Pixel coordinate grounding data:
- - - - - - -

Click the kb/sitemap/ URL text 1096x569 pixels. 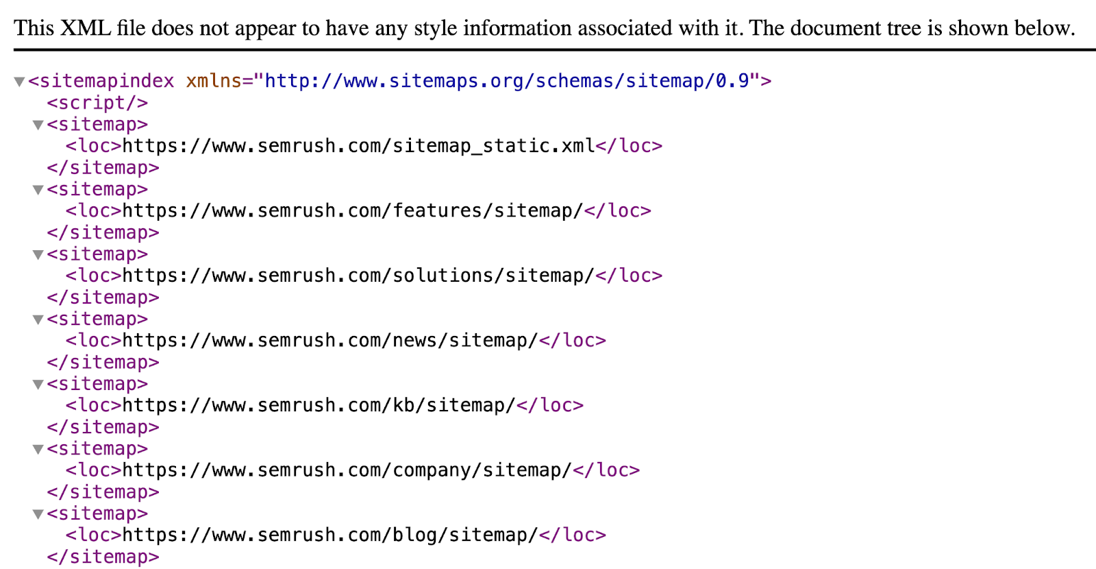pyautogui.click(x=319, y=406)
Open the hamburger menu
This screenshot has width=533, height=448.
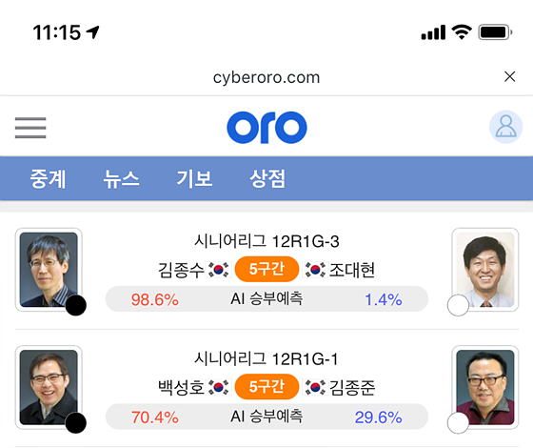point(30,128)
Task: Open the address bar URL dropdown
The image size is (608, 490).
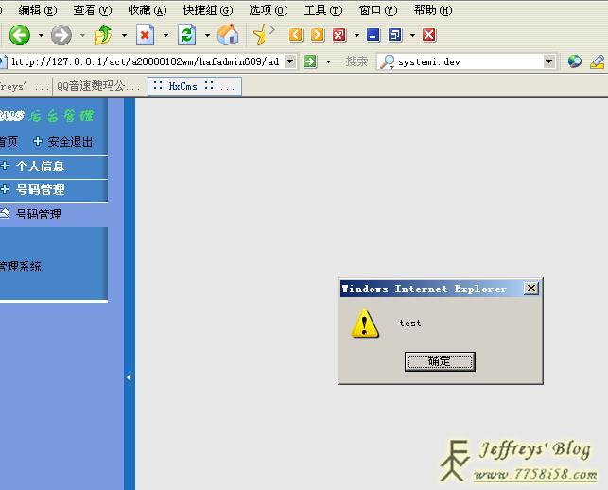Action: coord(289,61)
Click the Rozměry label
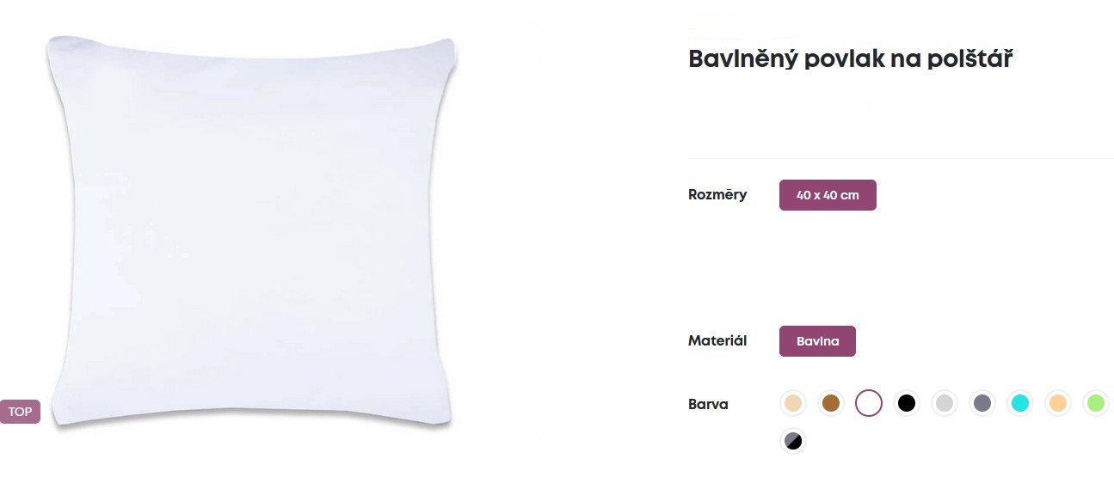 point(717,194)
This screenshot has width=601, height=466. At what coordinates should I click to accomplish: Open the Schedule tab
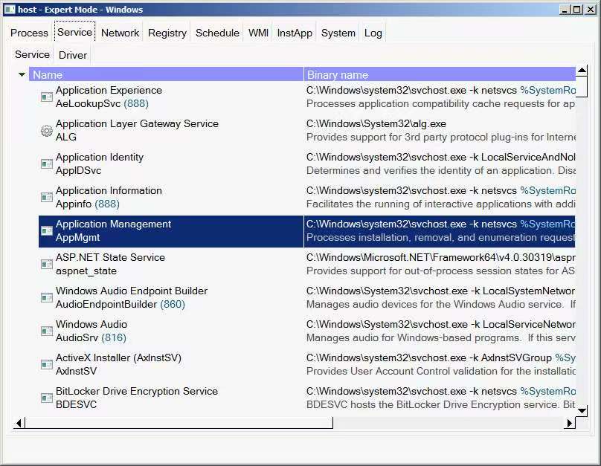click(x=217, y=33)
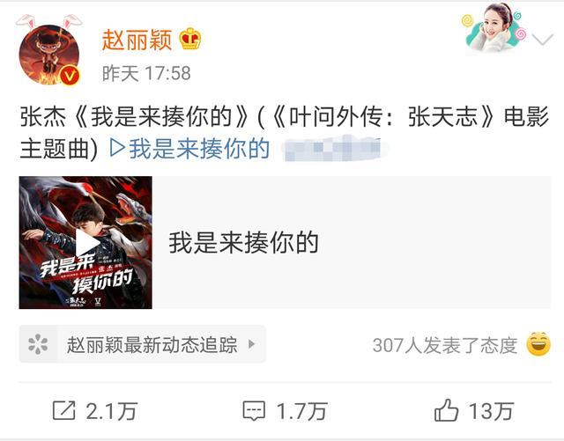Expand the post options chevron
Viewport: 564px width, 441px height.
pos(543,40)
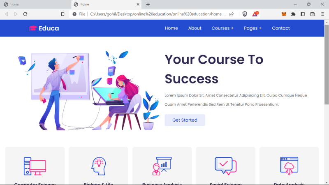The height and width of the screenshot is (185, 329).
Task: Click the share page icon in address bar
Action: [232, 14]
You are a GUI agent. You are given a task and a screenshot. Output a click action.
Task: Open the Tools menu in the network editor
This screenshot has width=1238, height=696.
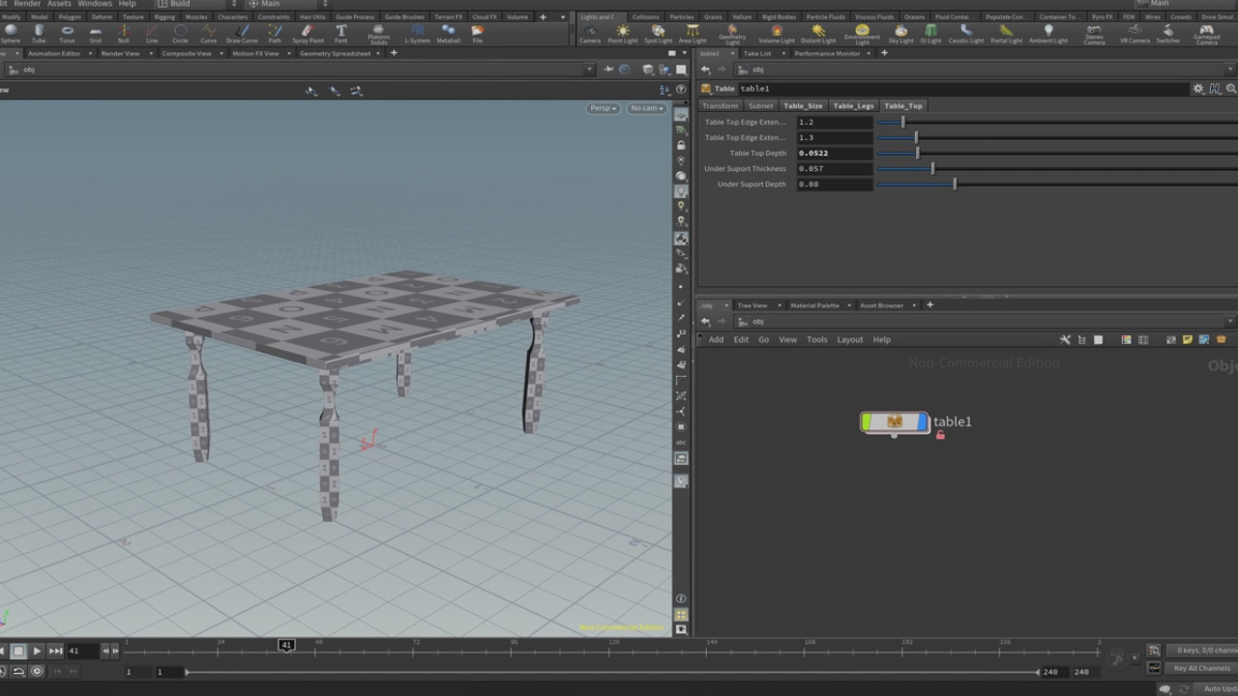(x=816, y=339)
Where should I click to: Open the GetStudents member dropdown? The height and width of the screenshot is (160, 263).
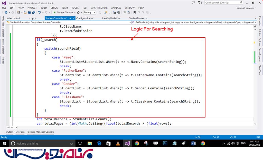(255, 23)
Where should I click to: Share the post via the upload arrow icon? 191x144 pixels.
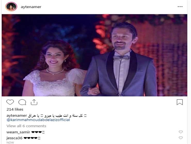tap(34, 102)
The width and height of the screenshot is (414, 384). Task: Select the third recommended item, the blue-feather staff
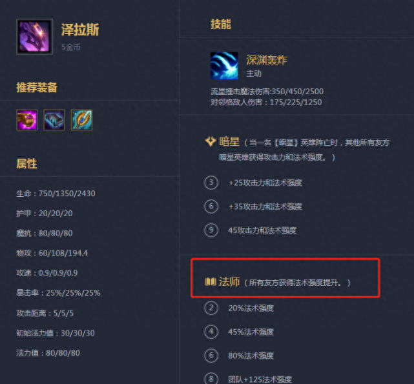coord(82,120)
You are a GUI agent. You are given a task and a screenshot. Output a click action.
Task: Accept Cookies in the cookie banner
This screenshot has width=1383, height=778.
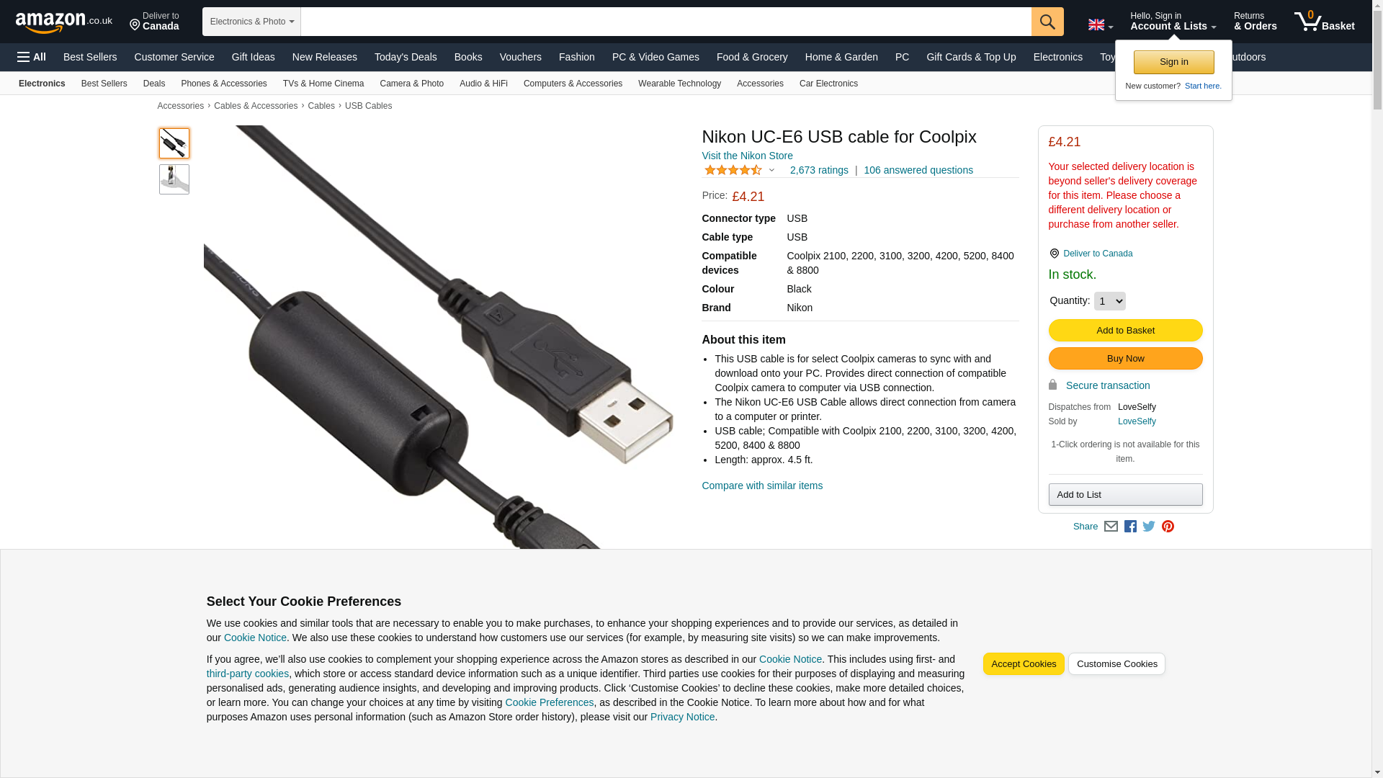tap(1023, 664)
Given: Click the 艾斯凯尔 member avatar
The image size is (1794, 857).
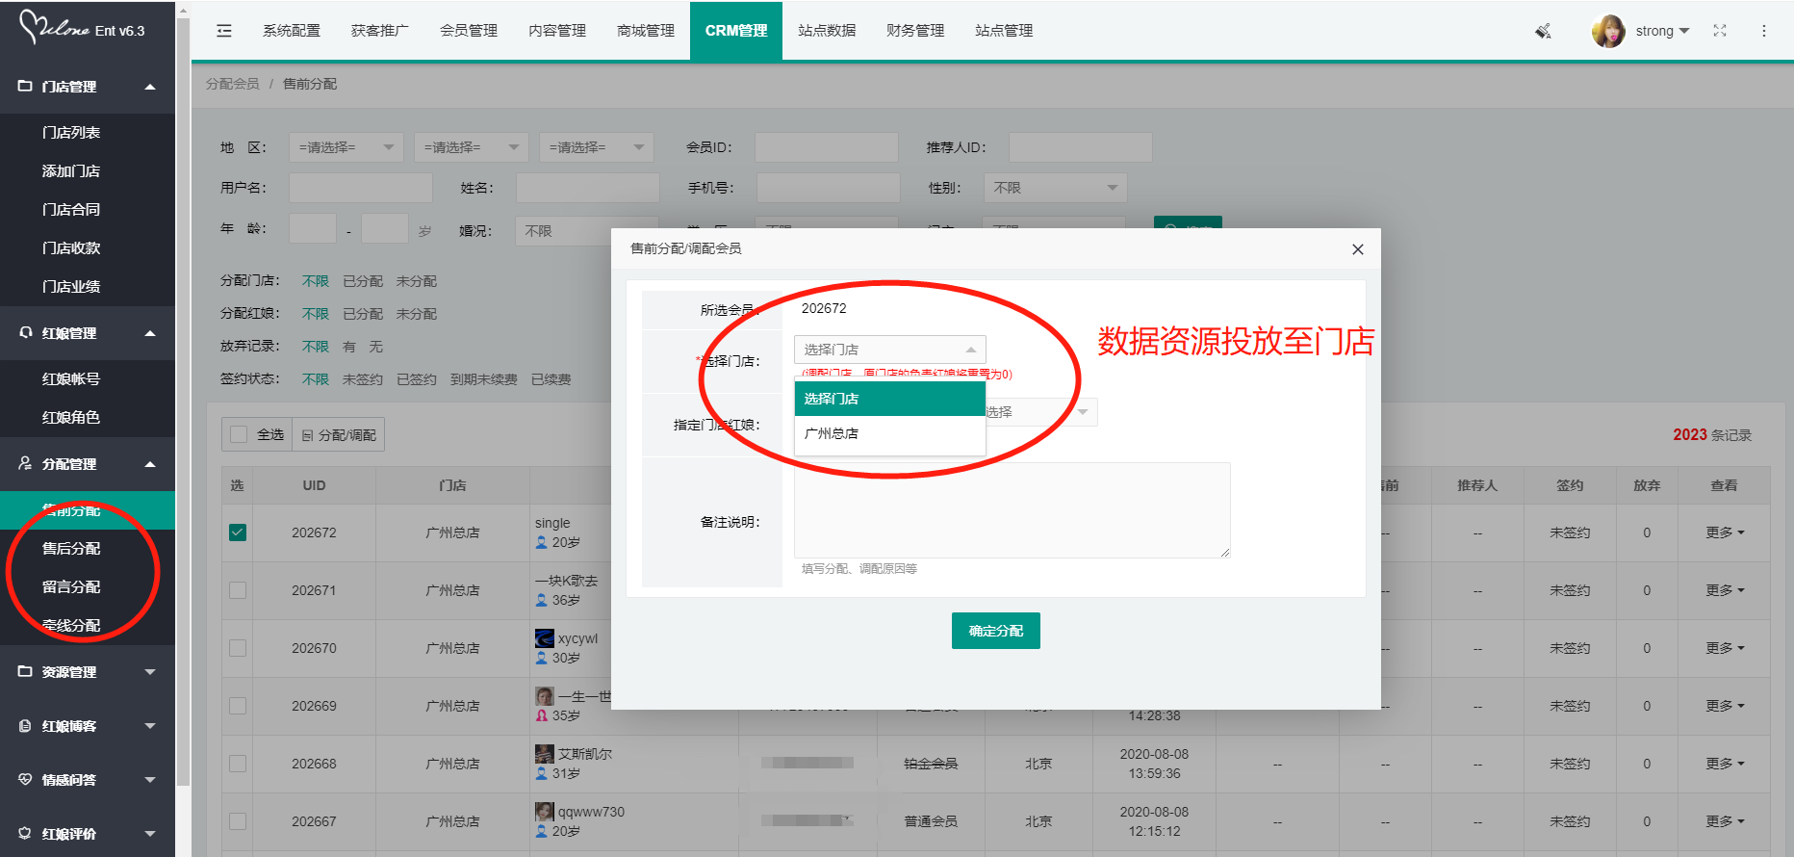Looking at the screenshot, I should pos(545,754).
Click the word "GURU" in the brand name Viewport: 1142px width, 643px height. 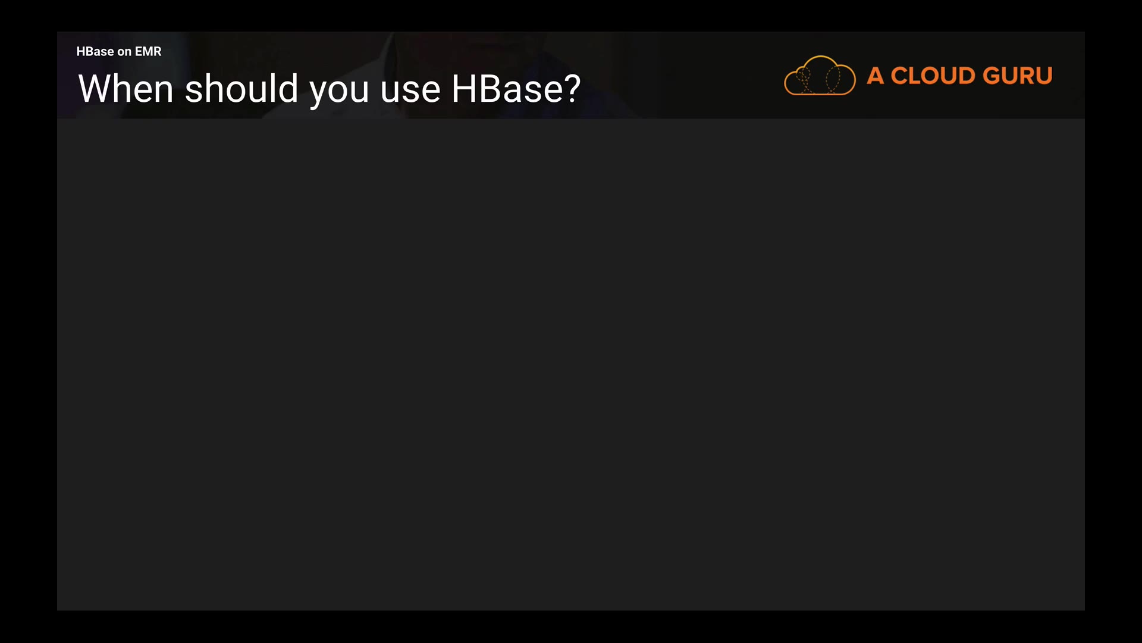[x=1018, y=76]
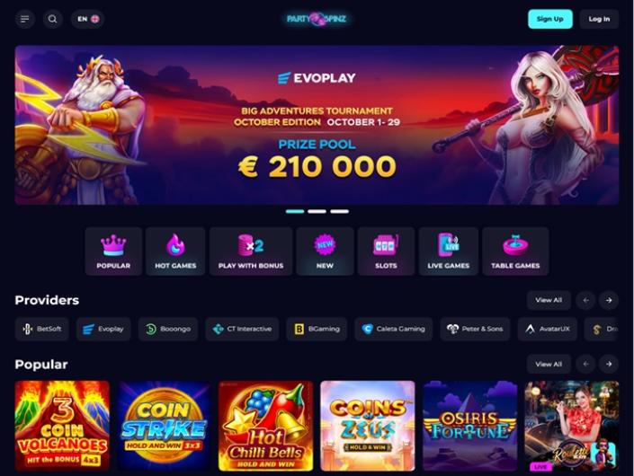This screenshot has height=476, width=634.
Task: Click next arrow in Popular row
Action: point(609,364)
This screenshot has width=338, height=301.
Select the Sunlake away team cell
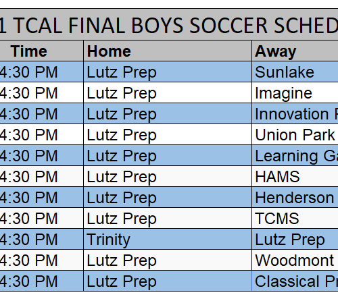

- - - - - - -

__What you will do__: Look through the entries above; copy every line holding the string "menu".

__Response__:
Open the hamburger menu
Task: Open the Tools menu in the network editor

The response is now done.